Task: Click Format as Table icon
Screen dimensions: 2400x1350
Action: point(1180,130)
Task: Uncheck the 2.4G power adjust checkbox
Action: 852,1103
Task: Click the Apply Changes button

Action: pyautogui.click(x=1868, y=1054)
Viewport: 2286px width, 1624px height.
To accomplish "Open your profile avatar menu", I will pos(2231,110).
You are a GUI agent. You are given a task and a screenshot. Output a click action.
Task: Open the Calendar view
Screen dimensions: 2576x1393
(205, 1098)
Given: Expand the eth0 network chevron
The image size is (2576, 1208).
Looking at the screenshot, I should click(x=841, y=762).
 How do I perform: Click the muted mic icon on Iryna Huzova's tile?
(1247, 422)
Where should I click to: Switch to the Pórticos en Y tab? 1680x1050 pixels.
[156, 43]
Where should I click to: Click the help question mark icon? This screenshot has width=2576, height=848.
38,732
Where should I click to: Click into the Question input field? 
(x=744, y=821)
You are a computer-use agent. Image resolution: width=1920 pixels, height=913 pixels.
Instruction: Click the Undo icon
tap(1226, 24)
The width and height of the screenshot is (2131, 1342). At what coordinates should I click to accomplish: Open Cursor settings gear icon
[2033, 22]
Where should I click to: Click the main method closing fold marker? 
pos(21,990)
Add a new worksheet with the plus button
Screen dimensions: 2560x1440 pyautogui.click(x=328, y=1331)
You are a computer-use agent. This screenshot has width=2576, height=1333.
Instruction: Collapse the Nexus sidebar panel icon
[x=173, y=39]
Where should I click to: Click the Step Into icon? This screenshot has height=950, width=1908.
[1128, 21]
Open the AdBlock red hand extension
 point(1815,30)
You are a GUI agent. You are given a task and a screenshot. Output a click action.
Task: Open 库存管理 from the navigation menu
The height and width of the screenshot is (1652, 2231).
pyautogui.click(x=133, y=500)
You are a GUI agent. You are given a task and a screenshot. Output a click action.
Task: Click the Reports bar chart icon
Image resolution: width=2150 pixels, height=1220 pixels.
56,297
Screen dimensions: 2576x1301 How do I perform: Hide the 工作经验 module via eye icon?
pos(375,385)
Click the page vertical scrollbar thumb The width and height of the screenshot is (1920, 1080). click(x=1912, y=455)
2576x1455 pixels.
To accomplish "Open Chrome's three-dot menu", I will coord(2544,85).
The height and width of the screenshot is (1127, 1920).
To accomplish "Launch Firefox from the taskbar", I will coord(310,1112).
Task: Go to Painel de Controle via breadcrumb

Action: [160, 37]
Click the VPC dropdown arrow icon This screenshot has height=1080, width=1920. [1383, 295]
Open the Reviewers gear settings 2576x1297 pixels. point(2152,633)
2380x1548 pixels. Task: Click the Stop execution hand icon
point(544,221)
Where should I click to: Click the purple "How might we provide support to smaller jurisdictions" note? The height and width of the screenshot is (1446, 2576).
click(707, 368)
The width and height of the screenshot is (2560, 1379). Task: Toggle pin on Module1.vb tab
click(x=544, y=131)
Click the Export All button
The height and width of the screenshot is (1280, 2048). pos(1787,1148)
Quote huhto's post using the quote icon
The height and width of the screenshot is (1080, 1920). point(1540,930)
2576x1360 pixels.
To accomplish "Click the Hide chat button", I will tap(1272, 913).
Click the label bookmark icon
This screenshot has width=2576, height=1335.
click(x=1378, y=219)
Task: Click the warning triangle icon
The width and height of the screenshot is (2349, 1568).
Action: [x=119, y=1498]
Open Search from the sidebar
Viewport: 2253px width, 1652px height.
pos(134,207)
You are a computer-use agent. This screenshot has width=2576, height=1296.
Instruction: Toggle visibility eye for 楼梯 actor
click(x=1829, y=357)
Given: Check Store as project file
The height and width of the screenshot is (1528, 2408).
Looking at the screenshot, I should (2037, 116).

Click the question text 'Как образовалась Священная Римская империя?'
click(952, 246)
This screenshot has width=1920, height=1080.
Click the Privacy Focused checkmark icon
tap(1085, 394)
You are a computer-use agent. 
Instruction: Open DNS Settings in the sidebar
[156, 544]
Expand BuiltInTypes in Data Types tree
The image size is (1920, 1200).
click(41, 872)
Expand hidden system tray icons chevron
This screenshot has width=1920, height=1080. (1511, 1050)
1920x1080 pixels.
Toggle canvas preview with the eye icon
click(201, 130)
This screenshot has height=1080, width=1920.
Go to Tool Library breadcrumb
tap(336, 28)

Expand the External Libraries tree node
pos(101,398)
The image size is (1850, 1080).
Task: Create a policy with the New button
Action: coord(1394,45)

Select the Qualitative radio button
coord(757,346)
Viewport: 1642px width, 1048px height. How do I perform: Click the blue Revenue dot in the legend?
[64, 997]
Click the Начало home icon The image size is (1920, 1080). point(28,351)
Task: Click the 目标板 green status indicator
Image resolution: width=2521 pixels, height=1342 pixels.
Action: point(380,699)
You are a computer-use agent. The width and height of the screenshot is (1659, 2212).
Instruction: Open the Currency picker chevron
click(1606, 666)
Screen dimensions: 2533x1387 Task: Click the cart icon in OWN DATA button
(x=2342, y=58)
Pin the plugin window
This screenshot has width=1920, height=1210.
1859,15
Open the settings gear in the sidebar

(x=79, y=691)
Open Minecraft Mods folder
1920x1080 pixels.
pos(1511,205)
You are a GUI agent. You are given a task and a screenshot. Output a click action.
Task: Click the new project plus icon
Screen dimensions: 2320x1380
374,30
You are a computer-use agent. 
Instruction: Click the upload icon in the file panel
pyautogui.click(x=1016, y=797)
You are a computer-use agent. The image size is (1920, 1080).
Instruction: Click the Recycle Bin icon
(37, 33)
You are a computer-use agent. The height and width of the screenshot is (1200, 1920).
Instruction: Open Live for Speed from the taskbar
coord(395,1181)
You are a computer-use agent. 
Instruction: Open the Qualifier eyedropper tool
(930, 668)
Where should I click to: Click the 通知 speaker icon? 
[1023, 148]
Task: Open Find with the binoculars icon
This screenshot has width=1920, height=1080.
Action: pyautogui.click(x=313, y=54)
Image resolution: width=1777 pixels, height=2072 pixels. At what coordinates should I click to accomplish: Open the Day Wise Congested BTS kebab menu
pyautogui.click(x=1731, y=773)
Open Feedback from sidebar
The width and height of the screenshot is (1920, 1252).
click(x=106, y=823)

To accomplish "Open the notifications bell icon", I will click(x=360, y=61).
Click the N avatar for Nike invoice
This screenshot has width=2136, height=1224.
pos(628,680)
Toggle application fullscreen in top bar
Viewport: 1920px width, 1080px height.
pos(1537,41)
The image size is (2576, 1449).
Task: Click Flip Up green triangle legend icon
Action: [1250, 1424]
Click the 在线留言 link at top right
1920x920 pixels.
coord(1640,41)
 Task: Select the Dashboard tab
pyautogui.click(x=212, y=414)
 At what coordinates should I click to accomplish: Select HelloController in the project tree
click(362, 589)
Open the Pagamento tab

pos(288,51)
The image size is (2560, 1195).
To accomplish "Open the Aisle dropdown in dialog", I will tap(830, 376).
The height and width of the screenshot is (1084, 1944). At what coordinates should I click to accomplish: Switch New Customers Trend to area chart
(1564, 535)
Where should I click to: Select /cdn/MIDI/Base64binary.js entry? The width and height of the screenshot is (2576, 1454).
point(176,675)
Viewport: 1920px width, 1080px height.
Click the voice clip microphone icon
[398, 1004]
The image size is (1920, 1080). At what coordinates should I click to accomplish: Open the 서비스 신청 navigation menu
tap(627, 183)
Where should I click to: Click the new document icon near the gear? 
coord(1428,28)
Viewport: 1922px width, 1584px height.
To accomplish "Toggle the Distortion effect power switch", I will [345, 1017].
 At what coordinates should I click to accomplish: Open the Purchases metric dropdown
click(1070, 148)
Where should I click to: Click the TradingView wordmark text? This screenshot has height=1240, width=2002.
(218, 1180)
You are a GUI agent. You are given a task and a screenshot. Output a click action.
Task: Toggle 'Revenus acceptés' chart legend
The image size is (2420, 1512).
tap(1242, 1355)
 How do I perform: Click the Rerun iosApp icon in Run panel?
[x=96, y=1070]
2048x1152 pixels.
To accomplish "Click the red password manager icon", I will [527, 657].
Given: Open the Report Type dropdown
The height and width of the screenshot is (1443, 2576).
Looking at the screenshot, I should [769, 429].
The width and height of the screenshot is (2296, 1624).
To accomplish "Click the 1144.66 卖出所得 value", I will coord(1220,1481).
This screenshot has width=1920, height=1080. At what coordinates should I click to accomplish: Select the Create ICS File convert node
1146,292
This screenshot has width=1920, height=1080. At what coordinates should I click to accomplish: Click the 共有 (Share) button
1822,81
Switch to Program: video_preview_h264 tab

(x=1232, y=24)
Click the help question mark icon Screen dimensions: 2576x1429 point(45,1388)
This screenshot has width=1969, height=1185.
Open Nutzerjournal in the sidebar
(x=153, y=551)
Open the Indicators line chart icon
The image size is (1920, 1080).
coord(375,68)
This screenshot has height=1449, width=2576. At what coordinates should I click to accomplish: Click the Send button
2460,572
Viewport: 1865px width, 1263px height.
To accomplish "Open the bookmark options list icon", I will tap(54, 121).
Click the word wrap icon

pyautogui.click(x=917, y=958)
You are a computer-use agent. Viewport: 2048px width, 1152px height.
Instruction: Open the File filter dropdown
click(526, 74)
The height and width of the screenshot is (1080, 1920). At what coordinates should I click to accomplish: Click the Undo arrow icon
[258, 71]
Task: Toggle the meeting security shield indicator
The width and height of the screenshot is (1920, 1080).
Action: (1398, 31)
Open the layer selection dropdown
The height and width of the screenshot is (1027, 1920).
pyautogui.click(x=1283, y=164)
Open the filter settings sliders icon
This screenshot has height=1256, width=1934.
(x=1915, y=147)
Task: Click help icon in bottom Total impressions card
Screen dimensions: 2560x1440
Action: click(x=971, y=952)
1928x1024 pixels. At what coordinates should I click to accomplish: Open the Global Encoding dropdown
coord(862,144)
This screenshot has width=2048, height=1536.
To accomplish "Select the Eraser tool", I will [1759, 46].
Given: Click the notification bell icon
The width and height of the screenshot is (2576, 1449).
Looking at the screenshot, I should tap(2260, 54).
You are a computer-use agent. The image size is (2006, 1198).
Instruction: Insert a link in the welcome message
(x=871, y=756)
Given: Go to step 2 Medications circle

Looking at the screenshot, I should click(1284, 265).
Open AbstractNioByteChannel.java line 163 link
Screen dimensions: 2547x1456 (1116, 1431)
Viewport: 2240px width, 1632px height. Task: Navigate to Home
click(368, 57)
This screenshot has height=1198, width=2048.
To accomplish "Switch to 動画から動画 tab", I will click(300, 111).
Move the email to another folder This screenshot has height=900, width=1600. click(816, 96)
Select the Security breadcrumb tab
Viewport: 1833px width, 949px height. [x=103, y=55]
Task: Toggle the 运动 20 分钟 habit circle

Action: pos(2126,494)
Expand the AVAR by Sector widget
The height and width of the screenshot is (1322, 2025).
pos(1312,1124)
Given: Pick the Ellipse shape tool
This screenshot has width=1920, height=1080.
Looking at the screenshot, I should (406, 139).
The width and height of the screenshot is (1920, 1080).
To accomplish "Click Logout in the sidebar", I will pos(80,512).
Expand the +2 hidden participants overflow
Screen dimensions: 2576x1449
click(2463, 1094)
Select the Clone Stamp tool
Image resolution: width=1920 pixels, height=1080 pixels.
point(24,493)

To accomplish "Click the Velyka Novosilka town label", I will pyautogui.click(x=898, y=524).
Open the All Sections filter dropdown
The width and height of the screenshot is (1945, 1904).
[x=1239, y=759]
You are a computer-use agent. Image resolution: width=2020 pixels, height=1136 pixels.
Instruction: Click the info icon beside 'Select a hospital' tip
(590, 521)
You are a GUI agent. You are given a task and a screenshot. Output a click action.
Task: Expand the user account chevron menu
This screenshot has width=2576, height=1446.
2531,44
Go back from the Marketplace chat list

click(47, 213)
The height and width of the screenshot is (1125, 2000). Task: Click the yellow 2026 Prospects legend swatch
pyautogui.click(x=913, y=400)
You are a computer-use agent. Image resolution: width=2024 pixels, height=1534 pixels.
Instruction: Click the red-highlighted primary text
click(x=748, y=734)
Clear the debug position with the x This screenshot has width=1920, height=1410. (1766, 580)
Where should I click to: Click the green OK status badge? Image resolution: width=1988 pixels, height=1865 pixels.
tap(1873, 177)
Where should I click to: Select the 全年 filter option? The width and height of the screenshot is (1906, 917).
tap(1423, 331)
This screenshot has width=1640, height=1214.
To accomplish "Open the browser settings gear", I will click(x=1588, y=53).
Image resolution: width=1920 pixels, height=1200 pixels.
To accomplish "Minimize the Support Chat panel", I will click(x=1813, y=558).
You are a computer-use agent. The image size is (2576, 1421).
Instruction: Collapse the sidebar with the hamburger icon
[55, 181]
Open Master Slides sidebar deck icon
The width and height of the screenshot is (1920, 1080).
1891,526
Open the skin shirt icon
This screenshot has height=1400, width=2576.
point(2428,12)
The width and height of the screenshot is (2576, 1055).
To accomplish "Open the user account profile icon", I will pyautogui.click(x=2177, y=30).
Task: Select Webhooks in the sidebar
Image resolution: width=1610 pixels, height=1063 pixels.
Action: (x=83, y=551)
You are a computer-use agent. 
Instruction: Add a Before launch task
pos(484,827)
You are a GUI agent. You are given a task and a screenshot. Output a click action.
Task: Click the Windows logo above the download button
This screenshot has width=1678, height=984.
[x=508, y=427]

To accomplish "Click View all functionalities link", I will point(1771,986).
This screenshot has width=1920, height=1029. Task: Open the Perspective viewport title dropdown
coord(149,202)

---

** Problem statement **
Only the lines from the beginning of the material through the line with "Task: Click the Reports bar chart icon" should appear in the answer, each copied exactly.

** Exercise output **
Task: Click Format as Table icon
Screen dimensions: 2400x1350
Action: point(1180,130)
Task: Uncheck the 2.4G power adjust checkbox
Action: 852,1103
Task: Click the Apply Changes button

Action: pyautogui.click(x=1868, y=1054)
Viewport: 2286px width, 1624px height.
To accomplish "Open your profile avatar menu", I will pos(2231,110).
You are a GUI agent. You are given a task and a screenshot. Output a click action.
Task: Open the Calendar view
Screen dimensions: 2576x1393
(205, 1098)
Given: Expand the eth0 network chevron
The image size is (2576, 1208).
Looking at the screenshot, I should click(x=841, y=762).
 How do I perform: Click the muted mic icon on Iryna Huzova's tile?
(1247, 422)
Where should I click to: Switch to the Pórticos en Y tab? 1680x1050 pixels.
[156, 43]
Where should I click to: Click the help question mark icon? This screenshot has width=2576, height=848.
38,732
Where should I click to: Click into the Question input field? 
(x=744, y=821)
You are a computer-use agent. Image resolution: width=1920 pixels, height=913 pixels.
Instruction: Click the Undo icon
tap(1226, 24)
The width and height of the screenshot is (2131, 1342). At what coordinates should I click to accomplish: Open Cursor settings gear icon
[2033, 22]
Where should I click to: Click the main method closing fold marker? 
pos(21,990)
Add a new worksheet with the plus button
Screen dimensions: 2560x1440 pyautogui.click(x=328, y=1331)
You are a computer-use agent. This screenshot has width=2576, height=1333.
Instruction: Collapse the Nexus sidebar panel icon
[x=173, y=39]
Where should I click to: Click the Step Into icon? This screenshot has height=950, width=1908.
[1128, 21]
Open the AdBlock red hand extension
 point(1815,30)
You are a GUI agent. You are given a task and a screenshot. Output a click action.
Task: Open 库存管理 from the navigation menu
The height and width of the screenshot is (1652, 2231).
pyautogui.click(x=133, y=500)
You are a GUI agent. You are given a task and a screenshot. Output a click action.
Task: Click the Reports bar chart icon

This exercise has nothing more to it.